What you need to do: Please quote exactly the lines below from the line containing "The height and width of the screenshot is (1080, 1920)." to the line containing "Click the 'Level of education' label", both lines included, and nothing else.
Excerpted records section start
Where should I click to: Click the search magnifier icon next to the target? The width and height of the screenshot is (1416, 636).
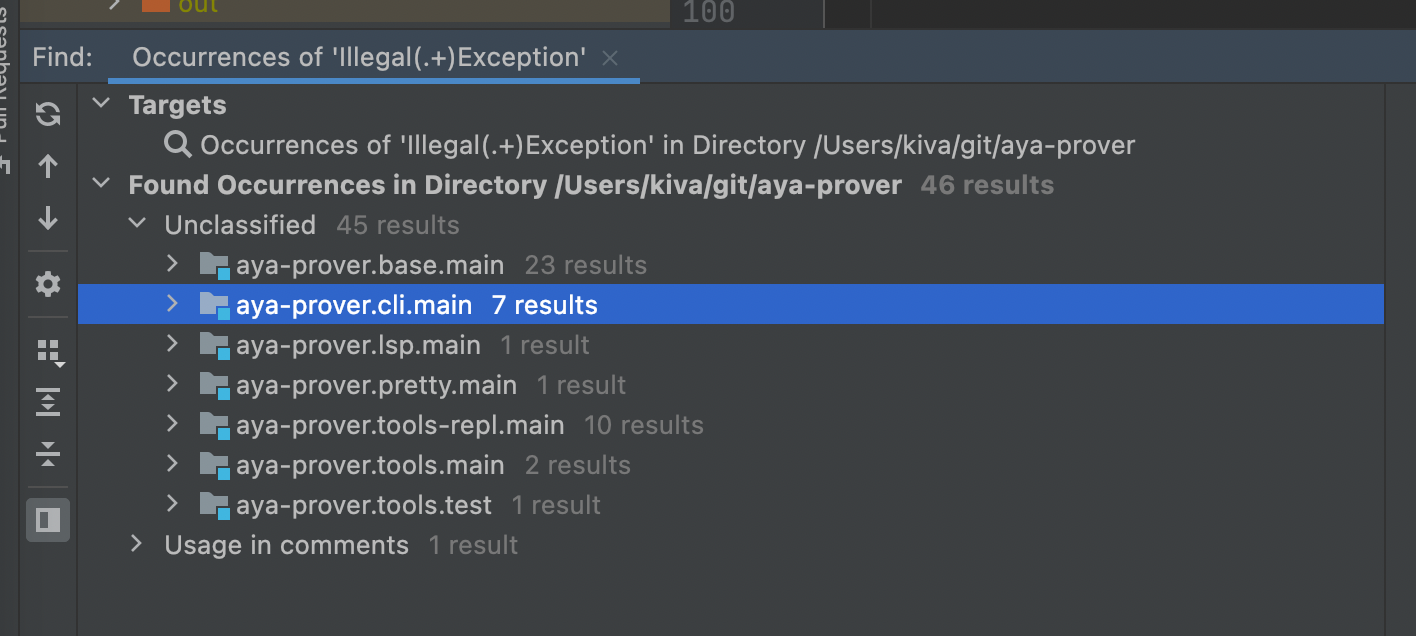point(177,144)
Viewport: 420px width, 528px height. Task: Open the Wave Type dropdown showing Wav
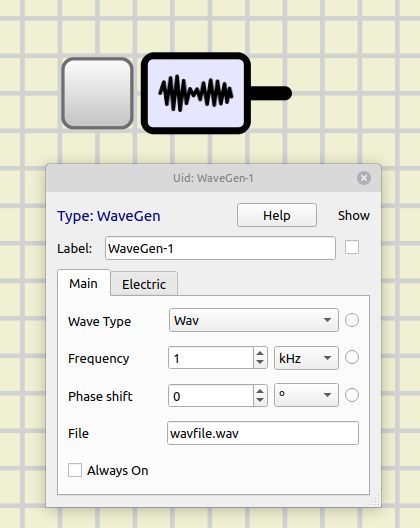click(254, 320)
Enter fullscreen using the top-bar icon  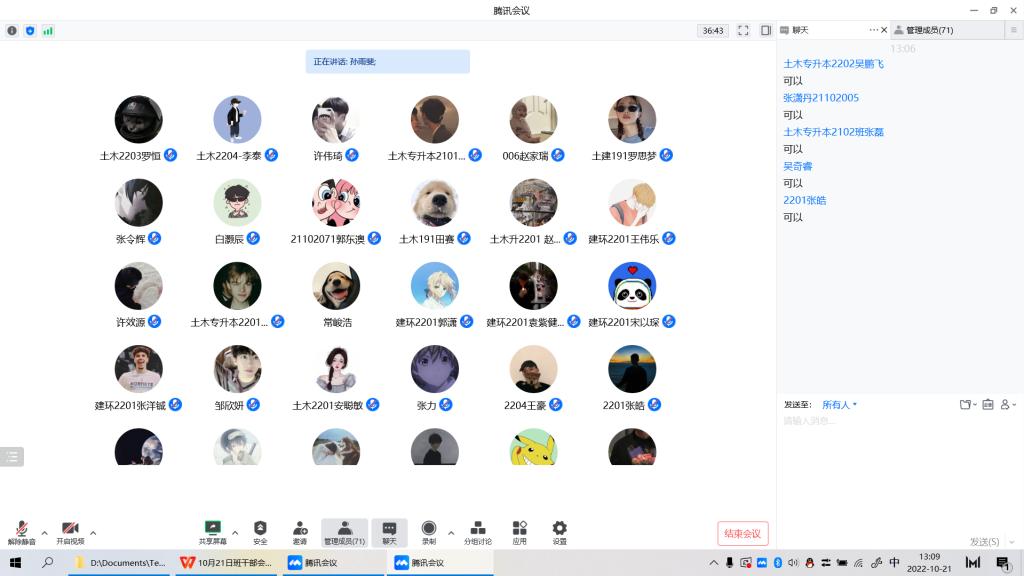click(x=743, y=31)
Excerpted records section end
Excerpted records section start
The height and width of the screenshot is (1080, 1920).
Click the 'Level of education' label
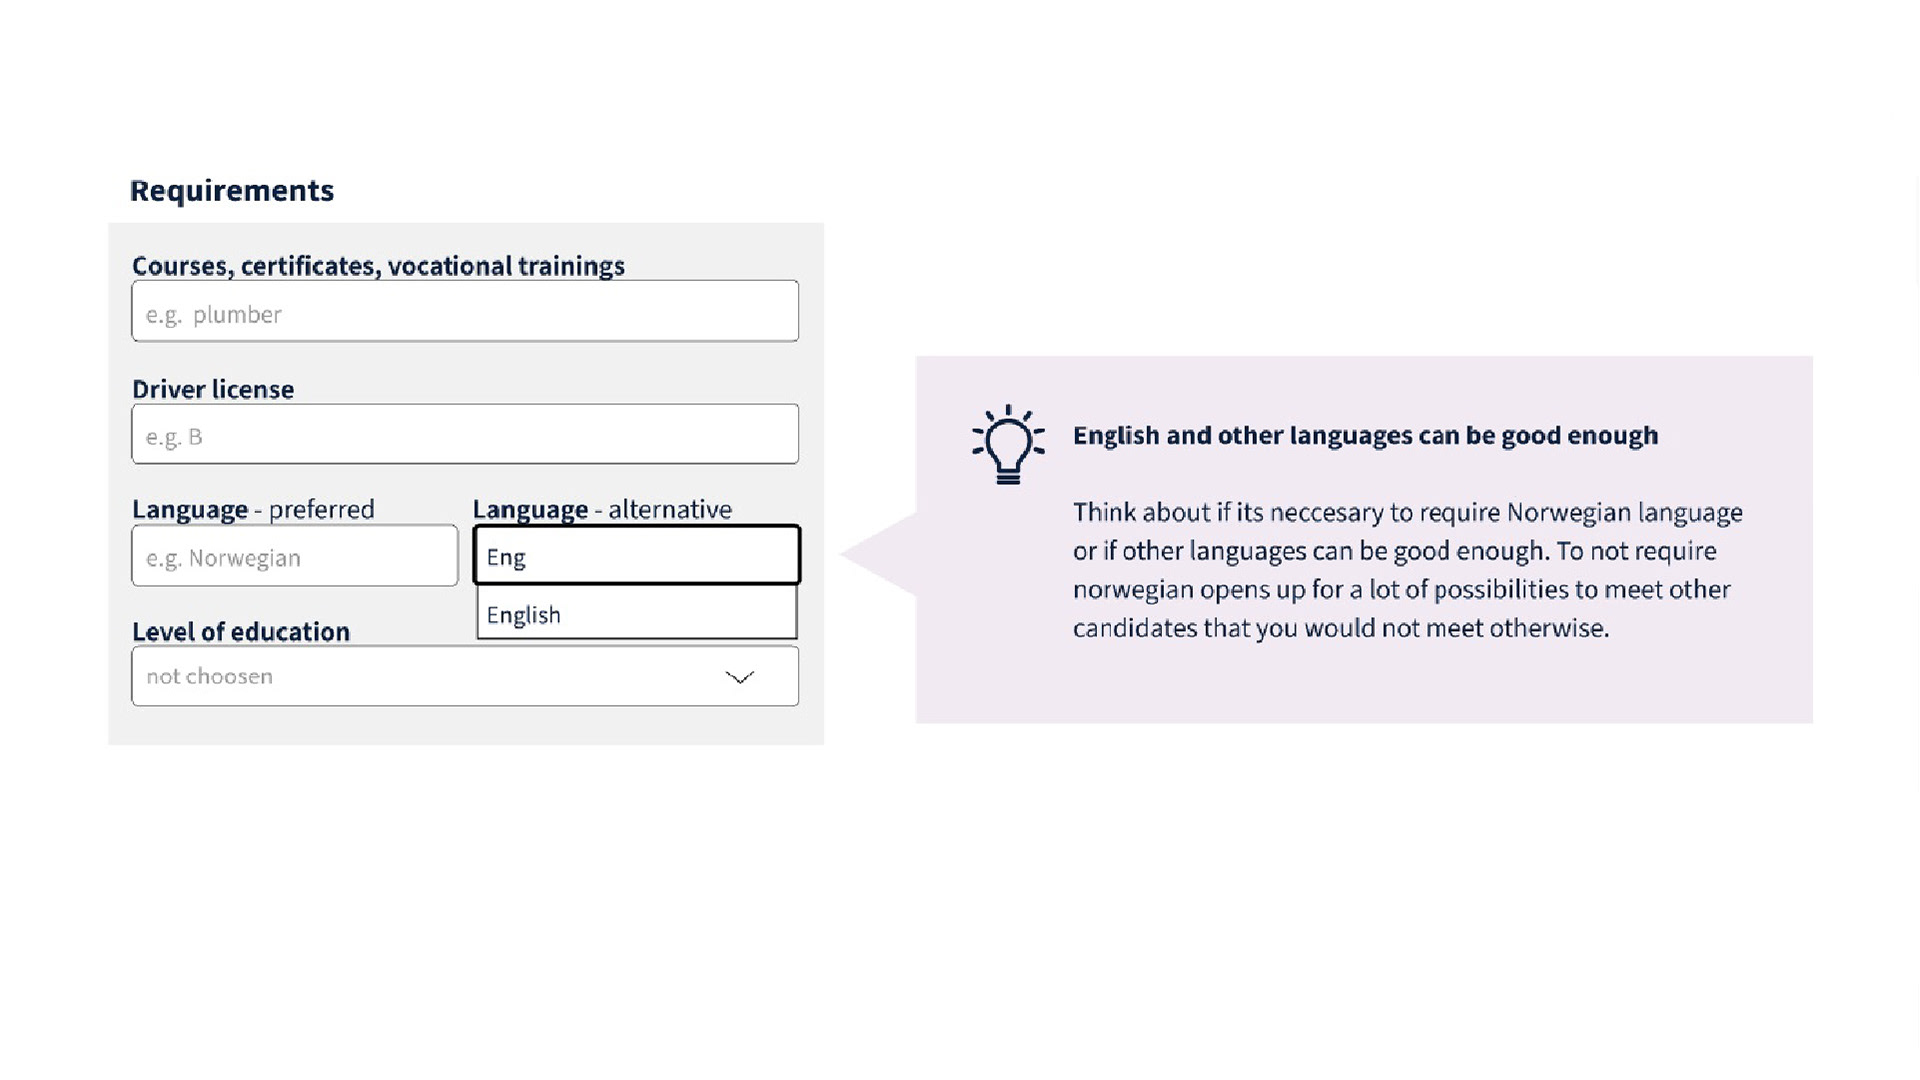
Excerpted records section end
Excerpted records section start
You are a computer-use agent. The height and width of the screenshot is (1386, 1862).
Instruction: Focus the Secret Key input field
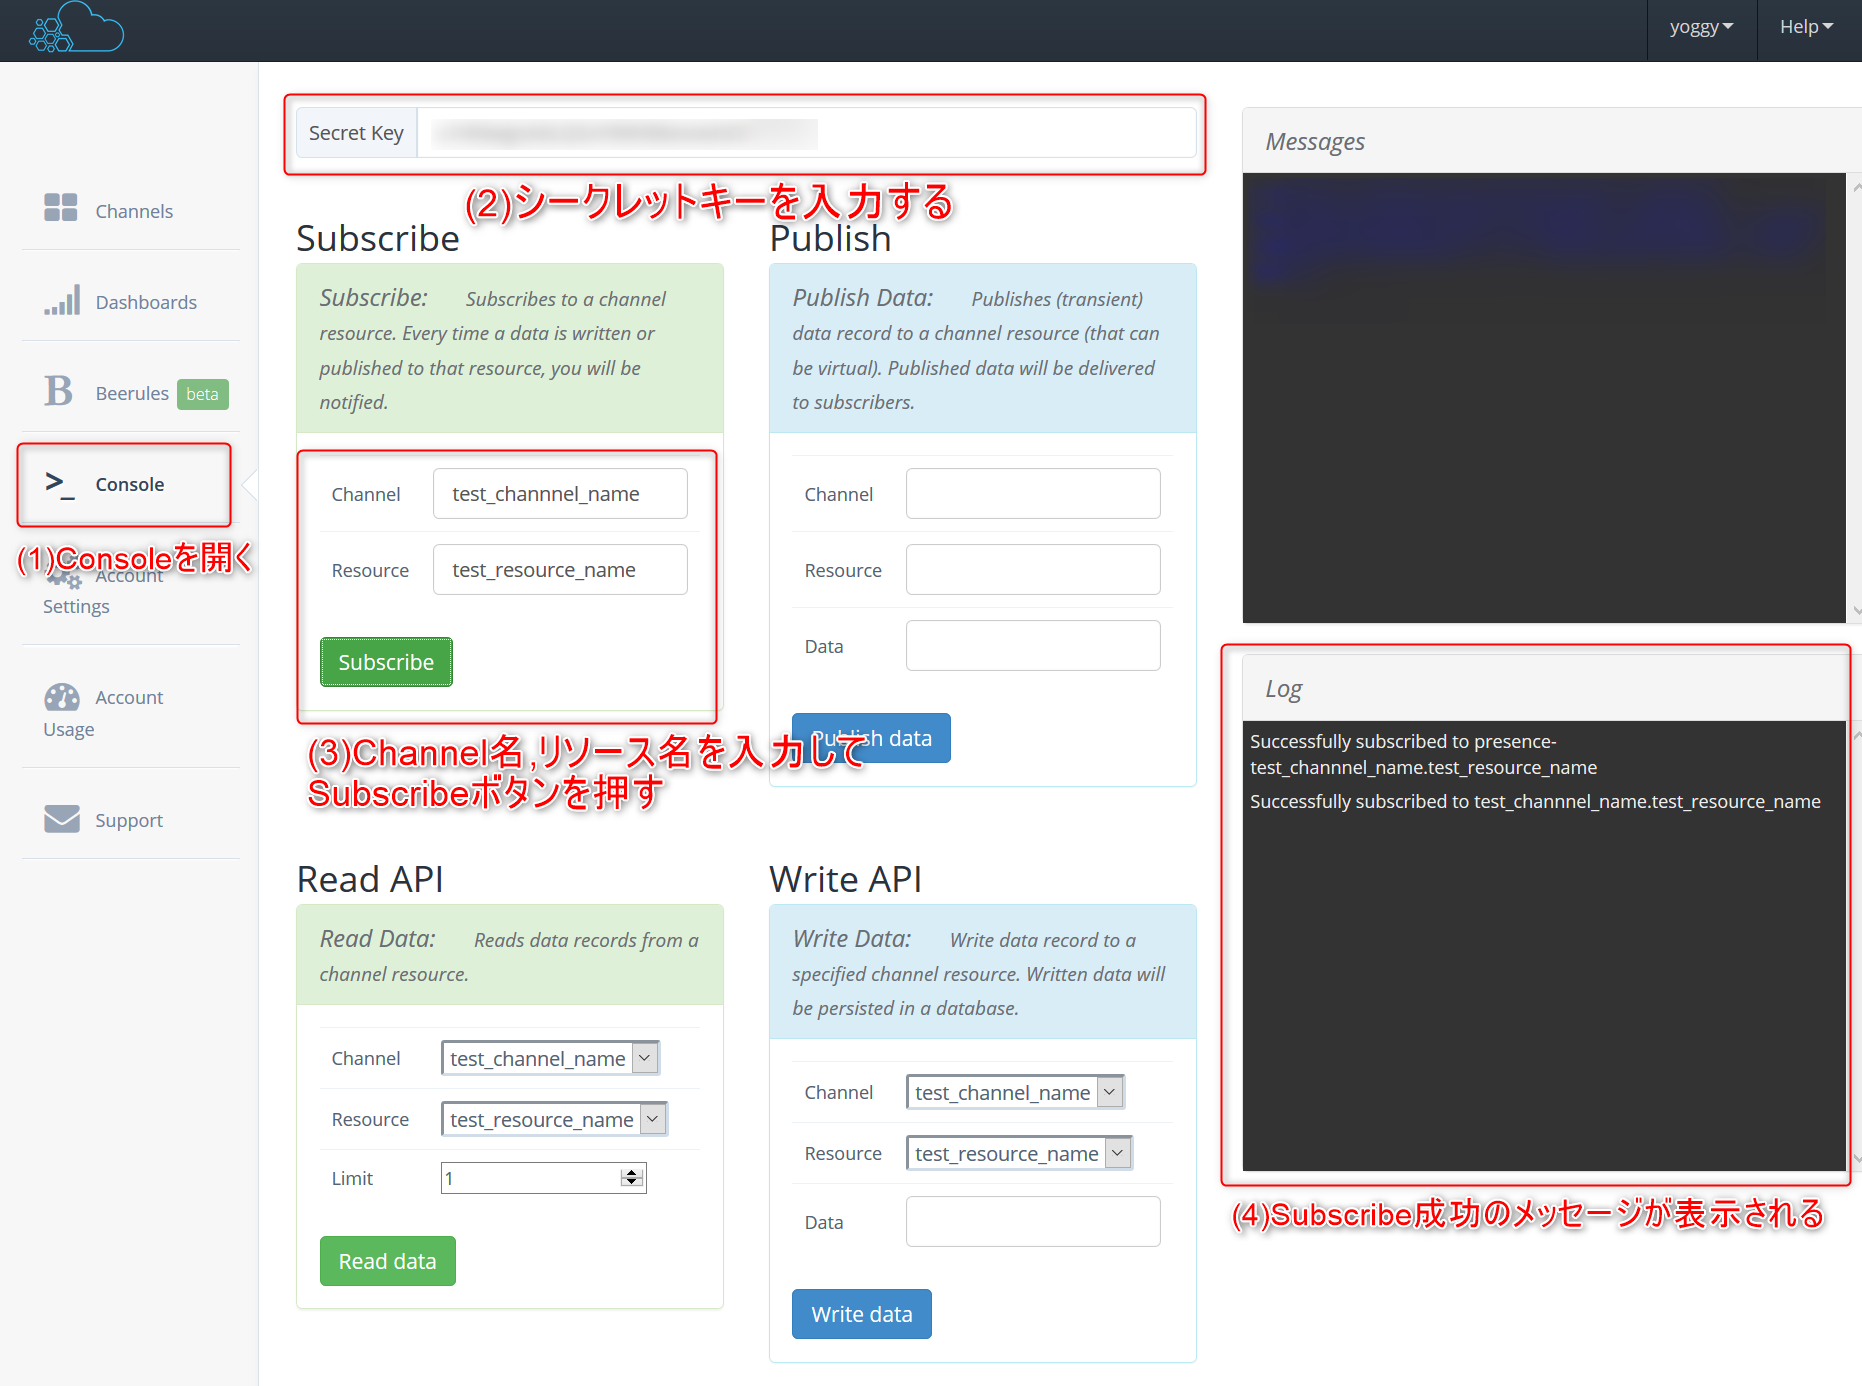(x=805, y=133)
Excerpted records section end
Answer to the exercise:
The height and width of the screenshot is (1080, 1920).
Click the 'Level of education' label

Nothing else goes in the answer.